Digital identification can invade our privacy and aggravate existing social inequities. Designed wrong, it might be a big step towards national identification, in which every time we walk through a door or buy coffee, a record of the event is collected and aggregated. Also, any system that privileges digital identification over traditional forms will disadvantage people already at society’s margins.

So, we’re troubled by proposed rules on “mobile driver’s licenses” (or “mDLs”) from the U.S. Department of Homeland Security. And we’ve joined with the ACLU and EPIC to file comments that raise privacy and equity concerns about these rules. The stakes are high, as the comments explain:

By making it more convenient to show ID and thus easier to ask for it, digital IDs would inevitably make demands for ID more frequent in American life. They may also lead to the routine use of automated or “robot” ID checks carried out not by humans but by machines, causing such demands to proliferate even more. Depending on how a digital ID is designed, it could also allow centralized tracking of all ID checks, and raise other privacy issues. And we would be likely to see demands for driver’s license checks become widespread online, which would enormously expand the tracking information such ID checks could create.
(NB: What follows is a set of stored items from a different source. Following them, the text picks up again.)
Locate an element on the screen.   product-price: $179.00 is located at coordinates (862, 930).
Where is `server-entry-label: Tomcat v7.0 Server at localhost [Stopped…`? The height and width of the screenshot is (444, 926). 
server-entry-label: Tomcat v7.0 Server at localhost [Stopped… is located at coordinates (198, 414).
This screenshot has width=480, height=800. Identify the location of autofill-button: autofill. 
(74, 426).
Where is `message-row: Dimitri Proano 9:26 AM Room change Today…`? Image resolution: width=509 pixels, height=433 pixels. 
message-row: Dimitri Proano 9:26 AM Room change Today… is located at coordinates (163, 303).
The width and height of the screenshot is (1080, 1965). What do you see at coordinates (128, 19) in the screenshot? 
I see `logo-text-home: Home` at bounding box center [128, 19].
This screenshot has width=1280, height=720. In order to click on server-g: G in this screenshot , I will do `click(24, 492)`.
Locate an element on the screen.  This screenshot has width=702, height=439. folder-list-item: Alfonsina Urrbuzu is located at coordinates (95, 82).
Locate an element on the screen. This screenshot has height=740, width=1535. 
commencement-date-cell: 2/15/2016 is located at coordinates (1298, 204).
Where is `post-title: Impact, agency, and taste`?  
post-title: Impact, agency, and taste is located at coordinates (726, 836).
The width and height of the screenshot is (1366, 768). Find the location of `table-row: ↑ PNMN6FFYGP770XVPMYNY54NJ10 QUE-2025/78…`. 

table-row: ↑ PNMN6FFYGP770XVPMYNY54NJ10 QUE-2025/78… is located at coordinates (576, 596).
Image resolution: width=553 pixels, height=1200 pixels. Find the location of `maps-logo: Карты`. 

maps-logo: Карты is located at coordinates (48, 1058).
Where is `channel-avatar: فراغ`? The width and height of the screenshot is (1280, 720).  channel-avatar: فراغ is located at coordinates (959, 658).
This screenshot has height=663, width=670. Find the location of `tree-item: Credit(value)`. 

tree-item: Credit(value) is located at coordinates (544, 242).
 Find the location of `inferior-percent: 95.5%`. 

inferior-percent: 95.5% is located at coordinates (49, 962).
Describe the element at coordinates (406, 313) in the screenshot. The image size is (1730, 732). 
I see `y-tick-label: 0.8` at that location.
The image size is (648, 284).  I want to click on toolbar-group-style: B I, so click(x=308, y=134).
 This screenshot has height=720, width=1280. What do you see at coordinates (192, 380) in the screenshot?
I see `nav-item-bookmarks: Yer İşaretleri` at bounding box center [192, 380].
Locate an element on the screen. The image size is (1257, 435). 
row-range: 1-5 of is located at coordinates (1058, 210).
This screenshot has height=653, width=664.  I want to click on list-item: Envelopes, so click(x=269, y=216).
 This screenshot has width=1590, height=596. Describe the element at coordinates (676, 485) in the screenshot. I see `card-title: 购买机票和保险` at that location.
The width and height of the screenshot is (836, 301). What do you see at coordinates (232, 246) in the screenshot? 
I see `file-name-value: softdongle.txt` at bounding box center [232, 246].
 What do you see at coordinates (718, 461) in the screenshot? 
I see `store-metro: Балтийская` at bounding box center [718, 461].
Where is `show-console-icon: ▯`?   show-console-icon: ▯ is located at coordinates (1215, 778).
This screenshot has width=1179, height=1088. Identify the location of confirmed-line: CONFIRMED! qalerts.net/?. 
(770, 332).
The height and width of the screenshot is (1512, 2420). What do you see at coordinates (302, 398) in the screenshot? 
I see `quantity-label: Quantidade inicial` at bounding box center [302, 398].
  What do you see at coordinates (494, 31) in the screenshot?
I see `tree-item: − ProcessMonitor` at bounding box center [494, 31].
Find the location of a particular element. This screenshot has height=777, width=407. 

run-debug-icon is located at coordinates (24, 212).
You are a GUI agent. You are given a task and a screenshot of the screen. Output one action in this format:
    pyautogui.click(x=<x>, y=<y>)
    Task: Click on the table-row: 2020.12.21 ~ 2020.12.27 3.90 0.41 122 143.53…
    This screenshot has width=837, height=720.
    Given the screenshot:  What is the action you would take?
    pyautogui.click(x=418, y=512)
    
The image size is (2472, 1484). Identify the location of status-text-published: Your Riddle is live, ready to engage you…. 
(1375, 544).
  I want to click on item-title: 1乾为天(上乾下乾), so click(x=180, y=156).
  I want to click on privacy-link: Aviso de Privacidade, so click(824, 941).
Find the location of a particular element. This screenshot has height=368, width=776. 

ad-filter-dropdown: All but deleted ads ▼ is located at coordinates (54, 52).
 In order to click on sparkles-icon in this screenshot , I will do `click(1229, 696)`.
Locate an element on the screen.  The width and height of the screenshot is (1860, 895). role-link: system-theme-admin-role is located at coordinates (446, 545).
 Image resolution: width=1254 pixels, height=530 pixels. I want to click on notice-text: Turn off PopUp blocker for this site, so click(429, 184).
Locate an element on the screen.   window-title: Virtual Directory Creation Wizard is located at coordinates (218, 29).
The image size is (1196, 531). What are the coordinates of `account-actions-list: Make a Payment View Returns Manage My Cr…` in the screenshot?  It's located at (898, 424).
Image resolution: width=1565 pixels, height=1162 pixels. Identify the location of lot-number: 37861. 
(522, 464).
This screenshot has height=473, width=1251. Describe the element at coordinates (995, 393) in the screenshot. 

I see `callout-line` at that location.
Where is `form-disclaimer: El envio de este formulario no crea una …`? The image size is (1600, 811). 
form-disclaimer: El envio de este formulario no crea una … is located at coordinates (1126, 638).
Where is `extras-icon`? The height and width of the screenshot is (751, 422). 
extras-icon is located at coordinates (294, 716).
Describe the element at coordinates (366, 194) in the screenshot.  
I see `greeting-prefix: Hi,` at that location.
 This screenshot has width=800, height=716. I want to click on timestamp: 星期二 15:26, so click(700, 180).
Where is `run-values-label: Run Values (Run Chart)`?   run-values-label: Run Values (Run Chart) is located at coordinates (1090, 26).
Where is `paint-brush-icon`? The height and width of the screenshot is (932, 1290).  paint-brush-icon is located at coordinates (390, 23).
In the worst case, this would make it nearly impossible to engage in online activities that aren’t tied to our verified, real-world identities, thus hampering the ability to engage in constitutionally protected anonymous speech and facilitating privacy-destroying persistent tracking of our activities and associations.

Longer-term, if digital IDs replace physical documents entirely, or if physical-only document holders are placed at a disadvantage, that could have significant implications for equity and fairness in American life. Many people do not have smartphones, including many from our most vulnerable communities. Studies have found that 15 percent of the population does not own a smartphone, including almost 40 percent of people over 65 and 24 percent of people who make less than $30,000 a year.

Finally, we are concerned that the DHS proposal layers REAL ID with mDL. REAL ID has many privacy problems, which should not be carried over into mDLs. Moreover, if a person had an mDL issued by a state DMV, that would address forgery and cloning concerns, without the need for REAL ID and its privacy problems.